Tuesday, April 20, 2021

ZooKeeper: Distributed Process Coordination Book by Benjamin Reed and Flavio Junqueira

April 20, 2021

I like to share some content in the book. I learn from reading quickly. 


Page 27 - 28, 2021

Another important issue with communication failures is the impact they have on synchronization

primitives like locks. Because nodes can crash and systems are prone to

network partitions, locks can be problematic: if a node crashes or gets partitioned away,

the lock can prevent others from making progress. ZooKeeper consequently needs to

implement mechanisms to deal with such scenarios. First, it enables clients to say that

some data in the ZooKeeper state is ephemeral. Second, the ZooKeeper ensemble


Page 28

requires that clients periodically notify that they are alive. If a client fails to notify the

ensemble in a timely manner, then all ephemeral state belonging to this client is deleted.

Using these two mechanisms, we are able to prevent clients individually from bringing

the application to a halt in the presence of crashes and communication failures.

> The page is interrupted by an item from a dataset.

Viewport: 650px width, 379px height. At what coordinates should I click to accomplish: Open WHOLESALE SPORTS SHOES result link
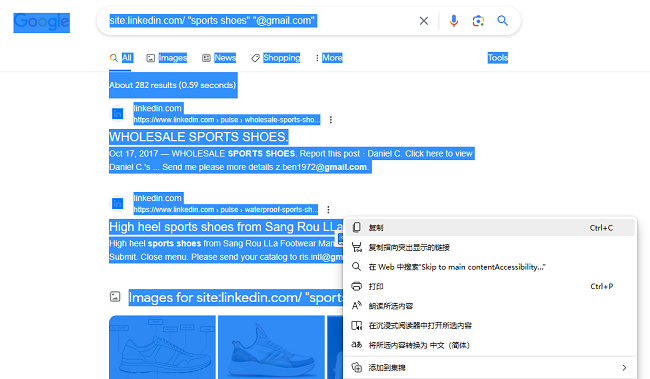click(x=199, y=137)
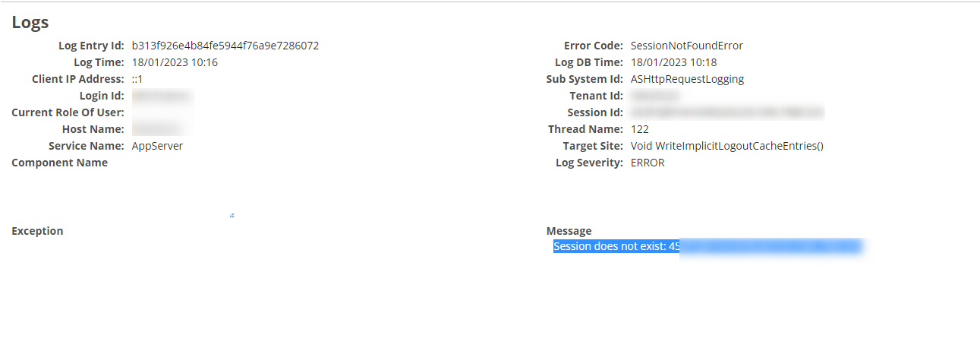
Task: Click the ASHttpRequestLogging sub system value
Action: tap(687, 79)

Recall that we argued that in systems in which we cannot control the delay of messages

it is not possible to tell if a client has crashed or if it is just slow. Consequently, when we

suspect that a client has crashed, we actually need to react by assuming that it could just

be slow, and that it may execute some other actions in the future.

Page 30 

It turns out that a famous result in distributed computing, known as FLP after the

authors Fischer, Lynch, and Patterson, proved that in a distributed system with asynchronous

communication and process crashes, processes may not always agree on the

one bit of configuration.1 A similar result known as CAP, which stands for Consistency,

Availability, and Partition-tolerance, says that when designing a distributed system we

may want all three of those properties, but that no system can handle all three.2 Zoo‐

Keeper has been designed with mostly consistency and availability in mind, although

it also provides read-only capability in the presence of network partitions.

Page 23, 39/238

Versions

Each znode has a version number associated with it that is incremented every time its

data changes. A couple of operations in the API can be executed conditionally: setDa

ta and delete. Both calls take a version as an input parameter, and the operation succeeds

only if the version passed by the client matches the current version on the server.

The use of versions is important when multiple ZooKeeper clients might be trying to

perform operations over the same znode. For example, suppose that a client c1 writes a

znode /config containing some configuration. If another client c2 concurrently updates

the znode, the version c1 has is stale and the setData of c1 must not succeed. Using

versions avoids such situations. In this case, the version that c1 uses when writing back

doesn’t match and the operation fails. This situation is illustrated in Figure 2-4.

Page 31, 47/238

session timeout, heartbeat message, ZooKeeper client, ZooKeeper, ...

One important parameter you should set when creating a session is the session timeout,

which is the amount of time the ZooKeeper service allows a session before declaring it

expired. If the service does not see messages associated to a given session during time

t, it declares the session expired. On the client side, if it has heard nothing from the

server at 1/3 of t, it sends a heartbeat message to the server. At 2/3 of t, the ZooKeeper

client starts looking for a different server, and it has another 1/3 of t to find one.